Here is some of the core code.

//main.c 
  /* USER CODE BEGIN WHILE */
  while (1)
  {
        TIM2->CNT = 0;      //set timer2 count=0
        EXTI->SWIER |= 1; //call EXIT0 ISR
        for(;i!=0;i--){}    //delay
        printf("[%5d]:TIM time t is :%d\n",line,t);
        printf("***********[%5d]:*******\n",line);
        line++;
        i = COUNT_NUM;
        HAL_GPIO_TogglePin(GPIOC,GPIO_PIN_13);
    /* USER CODE END WHILE */

    /* USER CODE BEGIN 3 */
  }
;ISR.s
    AREA ISR,CODE,READONLY
    EXPORT EXTI0_IRQHandler
    ;EXTI0_IRQHandler is a global function name that is an ISR written in the Assembly language.
    ;To enable EXTI0_IRQHandler, the automatically generated EXTI0_IRQHandler function needs to be commented out in the stm32f1xx_it.c file.
    IMPORT t
    ;t is a global variable used to store the value of the timer read in the ISR.
    IMPORT exit_pr_addr
    ;exit_pr_addr is the global variable used to store the address of the EXTI_PR register. 
    ;This address is used in the ISR in order to clear the interrupt request flag
    IMPORT tim_cnt_addr
    ;tim_cnt_addr is a global variable used to store the address of the count register in the timer.
    ;This address is used in the ISR in order to read the count value of the timer

EXTI0_IRQHandler
    ;push {r4-r11}
    ;push {r4}
    ;;;t = TIM2->CNT
    ldr r1,=tim_cnt_addr;read global var addr
    ldr r2,[r1]         ;read tim_cnt_addr value
    ldr r2,[r2]         ;read cnt value
    ldr r0,=t           ;get global var t addr
    str r2,[r0]         ;set t = TIM2->CNT
    ;;;clear interupt request flg
    ldr r1,=exit_pr_addr ;read global var addr
    ldr r1,[r1]     ;read exit_pr_addr value
    mov r3,#(1<<0)  ;
    str r3,[r1];
    ;pop {r4}
    ;pop {r4-r11}
    bx lr
    END

Some settings for compiling with Keil uVision 5 V5.39.0.0.

pic3

pic4

Attachment

I have packaged the above mentioned project code on STM32F103C8T6, which compiles successfully under Keil uVision 5 V5.39.0.0. Under the IAR platform, the project code is almost the same, except for some differences in the format of the ISR written in assembly language, the rest of the code remains the same. This part of the code is given in the ISR_FOR_IAR.s file in my attachment. The code mentioned above is uploaded to google drive as attachment.

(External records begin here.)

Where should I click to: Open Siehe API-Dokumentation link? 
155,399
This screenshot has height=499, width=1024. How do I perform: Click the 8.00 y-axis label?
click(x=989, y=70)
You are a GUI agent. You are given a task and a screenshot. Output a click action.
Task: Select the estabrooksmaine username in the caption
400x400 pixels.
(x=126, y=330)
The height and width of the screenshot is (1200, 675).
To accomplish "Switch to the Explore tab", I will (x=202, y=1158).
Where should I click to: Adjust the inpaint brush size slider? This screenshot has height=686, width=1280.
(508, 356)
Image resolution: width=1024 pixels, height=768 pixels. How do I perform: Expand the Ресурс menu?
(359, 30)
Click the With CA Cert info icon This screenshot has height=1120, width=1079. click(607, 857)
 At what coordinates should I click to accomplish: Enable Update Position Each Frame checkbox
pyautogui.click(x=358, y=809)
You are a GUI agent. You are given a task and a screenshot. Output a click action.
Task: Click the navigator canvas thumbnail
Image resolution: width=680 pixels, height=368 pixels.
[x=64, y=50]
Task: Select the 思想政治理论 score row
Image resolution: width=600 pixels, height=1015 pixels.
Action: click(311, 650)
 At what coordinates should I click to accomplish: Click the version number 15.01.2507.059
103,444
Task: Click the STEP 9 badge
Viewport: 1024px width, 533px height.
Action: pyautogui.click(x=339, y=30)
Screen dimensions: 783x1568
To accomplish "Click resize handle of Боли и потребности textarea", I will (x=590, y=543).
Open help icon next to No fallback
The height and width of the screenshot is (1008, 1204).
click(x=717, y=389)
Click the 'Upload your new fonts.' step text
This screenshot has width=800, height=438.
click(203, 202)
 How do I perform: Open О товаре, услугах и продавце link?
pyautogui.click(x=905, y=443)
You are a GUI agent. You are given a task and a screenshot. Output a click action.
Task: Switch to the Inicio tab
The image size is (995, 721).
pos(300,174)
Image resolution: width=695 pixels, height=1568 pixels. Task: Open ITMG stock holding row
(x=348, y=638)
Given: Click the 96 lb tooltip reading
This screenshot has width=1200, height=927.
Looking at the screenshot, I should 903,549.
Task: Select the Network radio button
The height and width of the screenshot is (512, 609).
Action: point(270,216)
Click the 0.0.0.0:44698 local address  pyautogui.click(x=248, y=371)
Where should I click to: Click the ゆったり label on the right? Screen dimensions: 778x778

Is there anyone who can explain this strange problem I've discovered?


Solution

  • In the case without push/pop, you are probably running the ISR twice, due to a late clear of the flag which caused the interrupt. As the two ISRs run back to back, main prints the value stored in the second run (thus roughly the whole duration of ISR, plus "half" of the second one, minus correction for tail-chaining).

    You can confirm or reject this by moving the pop before clearing the interrupt flag, or by adding a counter counting the number, or by checking the interrupt flag upon entry to the ISR, or by clearing TIMx_CNT in the ISR, or by setting TIMx_CNT to some conspicuous value in the ISR, or... there are probably many ways.

    P.S. An oscilloscope, or at least a cheap logic analyzer (LA) is an indispensable tool for microcontroller programming; I recommend you get some. one of the methods to check interrupts latency/duration is to toggle a pin and measure - you've mentioned that yourself.